Filter the entries down to the lines holding "badge", then copy those lines.

··· Material for this exercise ···

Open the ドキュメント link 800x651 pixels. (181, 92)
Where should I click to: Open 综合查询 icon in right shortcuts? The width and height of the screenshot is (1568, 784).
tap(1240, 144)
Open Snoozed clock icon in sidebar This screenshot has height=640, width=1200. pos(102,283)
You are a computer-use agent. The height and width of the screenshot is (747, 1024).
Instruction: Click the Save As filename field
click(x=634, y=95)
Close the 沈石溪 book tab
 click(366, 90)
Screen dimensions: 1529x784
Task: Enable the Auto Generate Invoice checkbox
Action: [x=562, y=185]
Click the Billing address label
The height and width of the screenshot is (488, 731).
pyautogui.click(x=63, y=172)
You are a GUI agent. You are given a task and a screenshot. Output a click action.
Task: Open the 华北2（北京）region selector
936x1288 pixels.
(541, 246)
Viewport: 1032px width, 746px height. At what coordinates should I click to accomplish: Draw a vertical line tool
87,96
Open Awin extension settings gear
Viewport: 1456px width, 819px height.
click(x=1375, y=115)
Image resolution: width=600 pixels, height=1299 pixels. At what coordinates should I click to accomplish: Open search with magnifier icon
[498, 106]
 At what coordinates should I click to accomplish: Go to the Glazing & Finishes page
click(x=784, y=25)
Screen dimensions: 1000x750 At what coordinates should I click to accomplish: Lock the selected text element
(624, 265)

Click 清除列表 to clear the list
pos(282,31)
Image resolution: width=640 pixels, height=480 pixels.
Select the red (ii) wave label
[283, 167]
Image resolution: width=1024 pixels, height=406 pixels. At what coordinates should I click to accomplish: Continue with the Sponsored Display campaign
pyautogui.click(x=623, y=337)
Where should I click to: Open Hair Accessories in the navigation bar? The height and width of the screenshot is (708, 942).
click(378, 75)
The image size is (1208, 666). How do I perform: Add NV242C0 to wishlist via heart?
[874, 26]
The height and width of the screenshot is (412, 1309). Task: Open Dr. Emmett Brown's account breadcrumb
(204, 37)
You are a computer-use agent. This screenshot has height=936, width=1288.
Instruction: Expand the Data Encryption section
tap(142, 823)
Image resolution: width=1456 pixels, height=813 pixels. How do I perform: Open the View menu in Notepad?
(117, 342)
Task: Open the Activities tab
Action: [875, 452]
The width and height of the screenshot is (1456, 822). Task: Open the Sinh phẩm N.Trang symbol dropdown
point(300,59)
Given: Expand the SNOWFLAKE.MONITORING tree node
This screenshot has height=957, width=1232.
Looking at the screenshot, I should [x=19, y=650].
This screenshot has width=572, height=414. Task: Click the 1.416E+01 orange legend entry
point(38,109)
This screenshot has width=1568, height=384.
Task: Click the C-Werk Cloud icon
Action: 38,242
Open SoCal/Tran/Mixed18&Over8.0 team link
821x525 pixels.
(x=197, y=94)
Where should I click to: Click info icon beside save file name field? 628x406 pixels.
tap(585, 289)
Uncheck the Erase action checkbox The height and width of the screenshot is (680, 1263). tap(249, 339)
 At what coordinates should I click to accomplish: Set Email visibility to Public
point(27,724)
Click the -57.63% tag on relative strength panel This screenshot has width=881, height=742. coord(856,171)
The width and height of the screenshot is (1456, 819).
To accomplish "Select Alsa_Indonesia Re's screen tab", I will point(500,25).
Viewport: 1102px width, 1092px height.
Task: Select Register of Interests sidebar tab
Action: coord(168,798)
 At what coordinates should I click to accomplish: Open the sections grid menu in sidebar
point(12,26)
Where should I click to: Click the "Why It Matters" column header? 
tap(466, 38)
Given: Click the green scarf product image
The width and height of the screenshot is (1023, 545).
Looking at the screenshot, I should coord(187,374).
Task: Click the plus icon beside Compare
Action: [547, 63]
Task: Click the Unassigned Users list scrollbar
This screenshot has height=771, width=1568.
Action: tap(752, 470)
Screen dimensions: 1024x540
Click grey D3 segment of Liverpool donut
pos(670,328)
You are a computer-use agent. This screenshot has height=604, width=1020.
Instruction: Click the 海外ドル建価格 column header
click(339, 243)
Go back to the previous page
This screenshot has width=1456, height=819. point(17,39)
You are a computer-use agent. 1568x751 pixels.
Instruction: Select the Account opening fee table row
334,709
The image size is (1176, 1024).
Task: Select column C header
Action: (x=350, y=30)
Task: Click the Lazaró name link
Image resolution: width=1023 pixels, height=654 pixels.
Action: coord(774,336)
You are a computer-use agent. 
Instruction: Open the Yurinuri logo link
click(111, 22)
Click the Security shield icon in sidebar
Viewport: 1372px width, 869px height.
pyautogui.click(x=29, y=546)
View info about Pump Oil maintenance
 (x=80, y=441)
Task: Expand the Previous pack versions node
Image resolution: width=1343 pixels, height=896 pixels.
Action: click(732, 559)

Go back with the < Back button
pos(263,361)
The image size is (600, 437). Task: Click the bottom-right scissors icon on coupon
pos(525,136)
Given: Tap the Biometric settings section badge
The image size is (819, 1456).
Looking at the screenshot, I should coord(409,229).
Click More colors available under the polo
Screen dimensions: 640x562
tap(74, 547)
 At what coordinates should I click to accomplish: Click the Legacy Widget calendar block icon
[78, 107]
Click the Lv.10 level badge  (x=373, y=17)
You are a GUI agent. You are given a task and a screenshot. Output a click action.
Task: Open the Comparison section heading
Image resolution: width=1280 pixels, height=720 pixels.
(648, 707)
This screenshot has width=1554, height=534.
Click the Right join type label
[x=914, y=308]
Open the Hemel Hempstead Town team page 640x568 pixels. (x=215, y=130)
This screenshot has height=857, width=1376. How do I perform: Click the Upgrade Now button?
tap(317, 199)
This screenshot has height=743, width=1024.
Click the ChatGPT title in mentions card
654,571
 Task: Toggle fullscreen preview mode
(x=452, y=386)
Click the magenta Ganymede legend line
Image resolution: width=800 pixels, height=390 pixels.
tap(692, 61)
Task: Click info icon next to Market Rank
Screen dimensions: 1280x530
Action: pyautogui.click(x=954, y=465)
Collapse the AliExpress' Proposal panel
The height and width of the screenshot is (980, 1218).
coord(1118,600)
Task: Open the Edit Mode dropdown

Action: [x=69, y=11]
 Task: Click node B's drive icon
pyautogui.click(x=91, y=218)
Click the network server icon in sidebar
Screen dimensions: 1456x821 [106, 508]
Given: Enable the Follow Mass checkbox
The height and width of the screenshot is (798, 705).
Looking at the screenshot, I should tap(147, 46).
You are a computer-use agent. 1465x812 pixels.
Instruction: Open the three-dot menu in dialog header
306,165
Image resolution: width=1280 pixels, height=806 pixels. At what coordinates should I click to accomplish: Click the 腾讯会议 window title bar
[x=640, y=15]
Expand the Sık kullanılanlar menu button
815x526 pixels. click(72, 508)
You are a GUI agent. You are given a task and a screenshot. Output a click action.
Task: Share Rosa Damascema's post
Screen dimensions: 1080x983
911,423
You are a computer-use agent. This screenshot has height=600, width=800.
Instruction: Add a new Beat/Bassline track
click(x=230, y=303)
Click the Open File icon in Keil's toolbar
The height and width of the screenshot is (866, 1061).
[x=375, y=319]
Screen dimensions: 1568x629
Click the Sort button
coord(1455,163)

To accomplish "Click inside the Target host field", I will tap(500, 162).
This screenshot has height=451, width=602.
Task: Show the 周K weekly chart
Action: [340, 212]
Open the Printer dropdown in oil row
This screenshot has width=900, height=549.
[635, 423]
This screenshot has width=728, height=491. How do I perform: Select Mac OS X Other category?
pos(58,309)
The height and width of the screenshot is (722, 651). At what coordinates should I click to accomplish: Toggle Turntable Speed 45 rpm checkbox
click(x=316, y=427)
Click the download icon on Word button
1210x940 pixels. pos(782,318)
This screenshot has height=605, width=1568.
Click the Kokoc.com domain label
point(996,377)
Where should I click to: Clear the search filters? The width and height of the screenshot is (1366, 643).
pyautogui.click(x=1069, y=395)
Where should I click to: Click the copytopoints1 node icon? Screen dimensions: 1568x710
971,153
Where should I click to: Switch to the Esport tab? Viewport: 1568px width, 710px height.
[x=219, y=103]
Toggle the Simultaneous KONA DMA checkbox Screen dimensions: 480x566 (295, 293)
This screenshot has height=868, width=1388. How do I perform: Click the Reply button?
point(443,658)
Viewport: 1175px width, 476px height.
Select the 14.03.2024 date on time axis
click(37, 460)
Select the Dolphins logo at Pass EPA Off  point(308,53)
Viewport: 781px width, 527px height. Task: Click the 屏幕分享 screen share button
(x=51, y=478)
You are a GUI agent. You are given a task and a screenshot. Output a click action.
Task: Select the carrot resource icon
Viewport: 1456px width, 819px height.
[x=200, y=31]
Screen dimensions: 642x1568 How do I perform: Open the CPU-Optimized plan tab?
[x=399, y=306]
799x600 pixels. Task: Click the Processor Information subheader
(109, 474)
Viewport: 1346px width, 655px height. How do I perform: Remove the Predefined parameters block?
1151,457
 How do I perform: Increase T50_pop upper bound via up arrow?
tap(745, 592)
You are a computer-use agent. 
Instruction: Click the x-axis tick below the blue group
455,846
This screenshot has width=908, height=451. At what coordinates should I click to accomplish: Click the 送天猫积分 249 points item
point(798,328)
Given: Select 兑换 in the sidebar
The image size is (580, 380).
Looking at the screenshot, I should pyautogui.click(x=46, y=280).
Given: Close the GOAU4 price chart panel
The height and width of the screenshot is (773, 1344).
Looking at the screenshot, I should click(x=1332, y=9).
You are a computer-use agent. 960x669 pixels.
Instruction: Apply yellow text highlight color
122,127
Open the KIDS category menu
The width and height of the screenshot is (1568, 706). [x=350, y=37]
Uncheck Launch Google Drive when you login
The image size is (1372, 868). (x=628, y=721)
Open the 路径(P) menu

···

### Exercise result
Given: Tap the Biometric settings section badge
Click the Lv.10 level badge  (x=373, y=17)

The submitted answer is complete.